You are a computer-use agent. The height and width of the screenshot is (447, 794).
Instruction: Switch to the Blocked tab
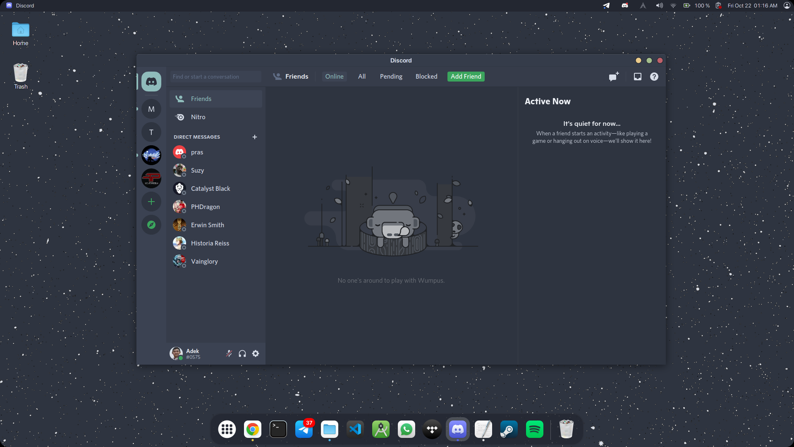(426, 77)
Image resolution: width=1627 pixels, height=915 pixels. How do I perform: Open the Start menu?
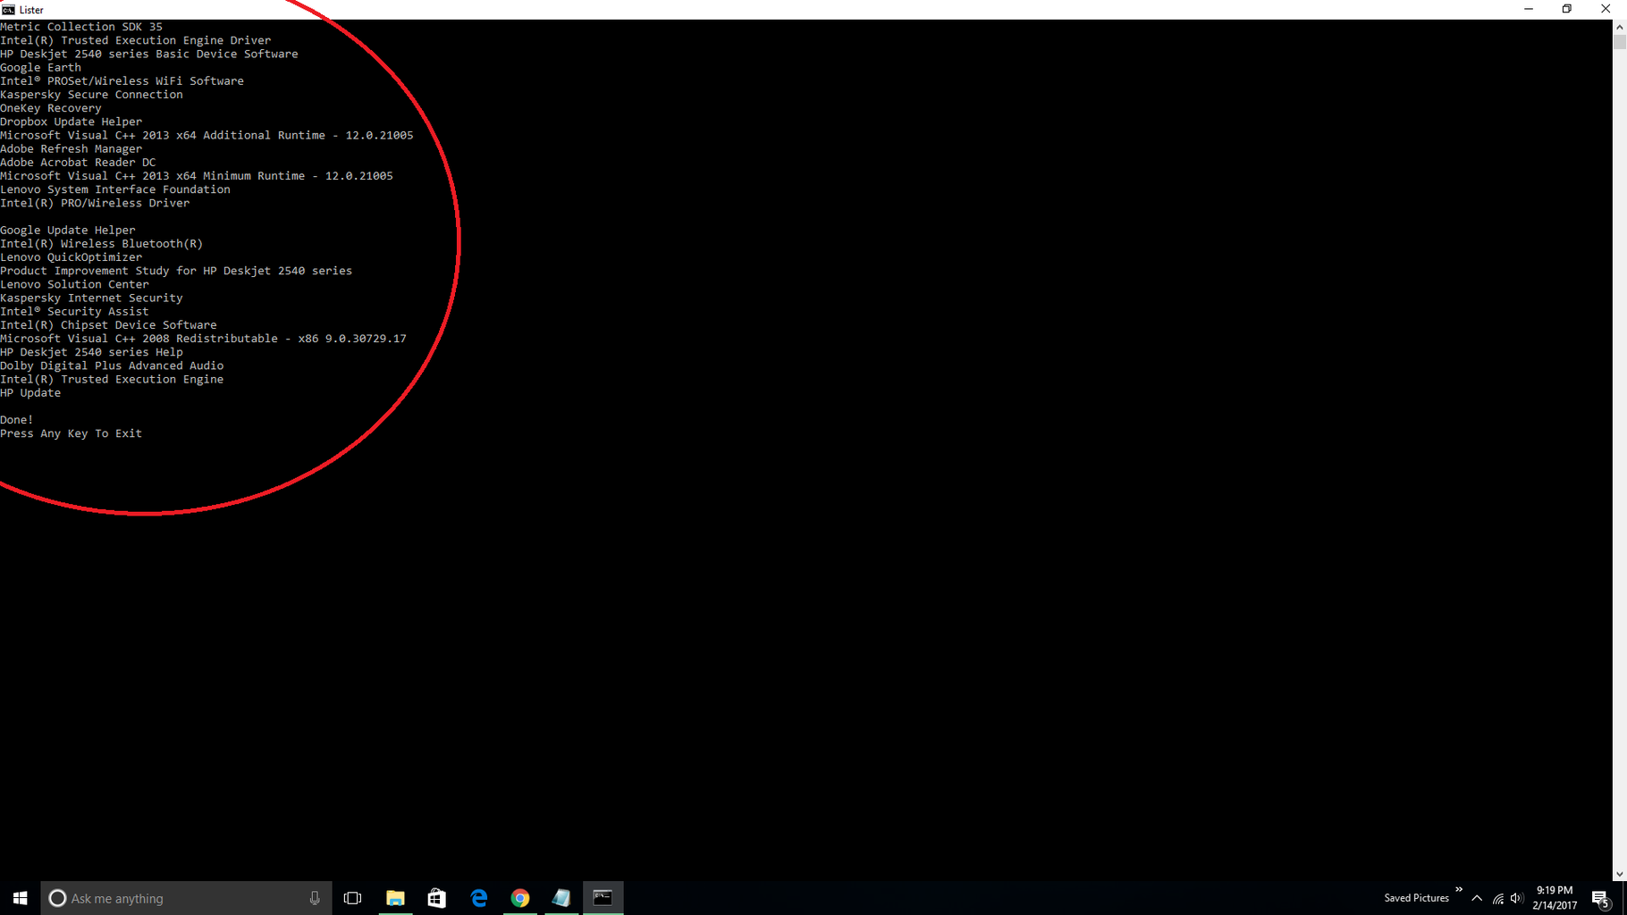point(19,897)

§ What you should do: Give back all entries exactly. No pictures belong in the copy.

§ Task answer:
You are a computer-use agent. The height and width of the screenshot is (447, 794).
Instruction: Switch to the Blocked tab
(426, 77)
Image resolution: width=1627 pixels, height=915 pixels. How do I perform: Open the Start menu?
point(19,897)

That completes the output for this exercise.